A version of this Snowflake lab on performing ETL in Snowflake using Stored Procedures, Azure Data Factory, and Azure Functions was originally presented in the Chicago Snowflake user group in March 2020. Since this video was recorded Microsoft announced the availability of an Azure Data Factory connector for reading data from and copying data in/out of Snowflake. However, data transformations and the use of the VARIANT data type are not yet supported. We recommend utilizing the methods showcased in this video to implement these features.
Transcript
Hello and welcome to this webinar performing ETL in Snowflake using Snowflake stored procedures Azure Data Factory and Azure Functions. I’m Melanie Ruiz, a managing consultant and lead solution architect for Aptitive.
In today’s webinar we’ll go over a brief introduction to Snowflake stored procedures, Azure Data Factory and Azure Functions before jumping into the code.
As of May 2, 2019, which coincidentally is my birthday, Snowflake introduced stored procedures.

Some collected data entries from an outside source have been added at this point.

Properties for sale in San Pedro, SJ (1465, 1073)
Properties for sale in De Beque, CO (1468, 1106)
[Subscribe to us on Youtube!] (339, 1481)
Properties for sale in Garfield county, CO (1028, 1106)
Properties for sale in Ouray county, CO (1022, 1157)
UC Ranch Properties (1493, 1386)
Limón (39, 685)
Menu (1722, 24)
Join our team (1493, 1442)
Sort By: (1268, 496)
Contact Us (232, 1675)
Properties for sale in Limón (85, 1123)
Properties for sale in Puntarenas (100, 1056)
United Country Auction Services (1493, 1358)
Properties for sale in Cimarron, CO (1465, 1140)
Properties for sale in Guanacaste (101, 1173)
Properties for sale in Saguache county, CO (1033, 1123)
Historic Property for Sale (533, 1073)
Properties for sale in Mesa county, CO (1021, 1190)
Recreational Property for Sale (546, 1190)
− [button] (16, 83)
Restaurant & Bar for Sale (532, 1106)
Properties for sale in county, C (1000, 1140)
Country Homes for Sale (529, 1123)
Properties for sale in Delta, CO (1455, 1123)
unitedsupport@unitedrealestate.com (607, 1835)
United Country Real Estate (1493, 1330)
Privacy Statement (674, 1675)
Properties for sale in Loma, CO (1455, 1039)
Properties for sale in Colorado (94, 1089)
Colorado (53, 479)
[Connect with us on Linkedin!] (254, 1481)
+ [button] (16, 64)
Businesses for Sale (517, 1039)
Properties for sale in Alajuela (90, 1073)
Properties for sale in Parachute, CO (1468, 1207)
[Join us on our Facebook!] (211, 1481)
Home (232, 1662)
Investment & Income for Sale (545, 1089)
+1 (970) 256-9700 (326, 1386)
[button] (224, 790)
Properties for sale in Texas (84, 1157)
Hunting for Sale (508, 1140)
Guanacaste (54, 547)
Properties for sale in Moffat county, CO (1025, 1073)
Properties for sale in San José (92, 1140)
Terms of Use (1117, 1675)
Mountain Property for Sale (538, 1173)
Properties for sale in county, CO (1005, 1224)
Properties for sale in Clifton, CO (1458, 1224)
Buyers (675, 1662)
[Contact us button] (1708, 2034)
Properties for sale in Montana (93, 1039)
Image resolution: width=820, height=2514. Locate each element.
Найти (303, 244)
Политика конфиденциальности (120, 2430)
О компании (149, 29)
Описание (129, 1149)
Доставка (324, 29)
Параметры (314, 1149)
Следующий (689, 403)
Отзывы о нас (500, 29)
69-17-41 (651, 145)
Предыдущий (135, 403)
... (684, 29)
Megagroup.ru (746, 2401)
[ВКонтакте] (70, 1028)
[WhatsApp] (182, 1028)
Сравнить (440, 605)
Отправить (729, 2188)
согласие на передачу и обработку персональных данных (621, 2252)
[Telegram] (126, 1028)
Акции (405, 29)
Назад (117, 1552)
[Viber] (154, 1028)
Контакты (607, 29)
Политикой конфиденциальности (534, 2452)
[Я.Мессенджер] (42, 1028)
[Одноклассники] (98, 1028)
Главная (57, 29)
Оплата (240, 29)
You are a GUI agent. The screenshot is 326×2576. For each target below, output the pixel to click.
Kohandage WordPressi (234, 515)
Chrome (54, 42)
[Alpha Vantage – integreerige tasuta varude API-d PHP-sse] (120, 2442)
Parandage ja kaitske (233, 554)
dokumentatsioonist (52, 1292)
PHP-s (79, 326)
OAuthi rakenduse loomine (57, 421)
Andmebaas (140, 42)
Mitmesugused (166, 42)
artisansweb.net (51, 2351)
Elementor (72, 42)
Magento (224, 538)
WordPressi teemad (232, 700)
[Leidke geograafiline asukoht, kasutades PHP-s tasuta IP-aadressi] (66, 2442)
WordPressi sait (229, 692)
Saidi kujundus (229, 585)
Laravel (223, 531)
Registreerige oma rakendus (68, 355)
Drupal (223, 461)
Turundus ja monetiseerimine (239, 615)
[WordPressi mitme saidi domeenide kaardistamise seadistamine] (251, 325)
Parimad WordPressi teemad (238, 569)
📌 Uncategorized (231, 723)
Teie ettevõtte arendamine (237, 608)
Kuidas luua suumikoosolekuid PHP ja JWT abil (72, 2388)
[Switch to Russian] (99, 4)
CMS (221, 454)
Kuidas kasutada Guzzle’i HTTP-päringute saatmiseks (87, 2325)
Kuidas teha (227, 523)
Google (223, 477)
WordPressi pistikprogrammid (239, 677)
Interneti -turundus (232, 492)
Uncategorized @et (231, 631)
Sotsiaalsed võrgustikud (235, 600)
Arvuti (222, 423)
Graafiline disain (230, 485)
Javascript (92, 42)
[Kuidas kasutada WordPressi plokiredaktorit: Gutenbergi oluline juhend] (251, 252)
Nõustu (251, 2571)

These act similar to user defined functions with some differences. In a stored procedure, returning a value is optional, but it can return only a single value. Additionally, a return value cannot be directly used by the calling SQL statement like a function can. It is also important to note that multiple stored procedures can have the same fully qualified name, database schema and procedure name, so long as their arguments differ, whether by the number of arguments or the data types. Snowflake stored procedures are created using JavaScript, which provides the structure and allows for iterating, branching and error handling. Within the JavaScript, you can dynamically create SQL statements and run them using the JavaScript API.
Azure Data Factory is Microsoft’s fully managed serverless data integration tool. It allows developers to build ETL/ELT data processes called pipelines, with drag and drop functionality using numerous pre built activities. There are dozens of native connectors for your data sources and destinations from on-prem file systems and databases, such as Oracle DB2 and SQL Server to applications such as Dynamics 365, and Salesforce to cloud solutions such as AWS s3, Azure Data Lake Storage, and Azure Synapse. However, with all of these available connections, there is currently no native connector for Snowflake. To use Azure Data Factory you can use Azure functions to load data into and manipulate data within Snowflake.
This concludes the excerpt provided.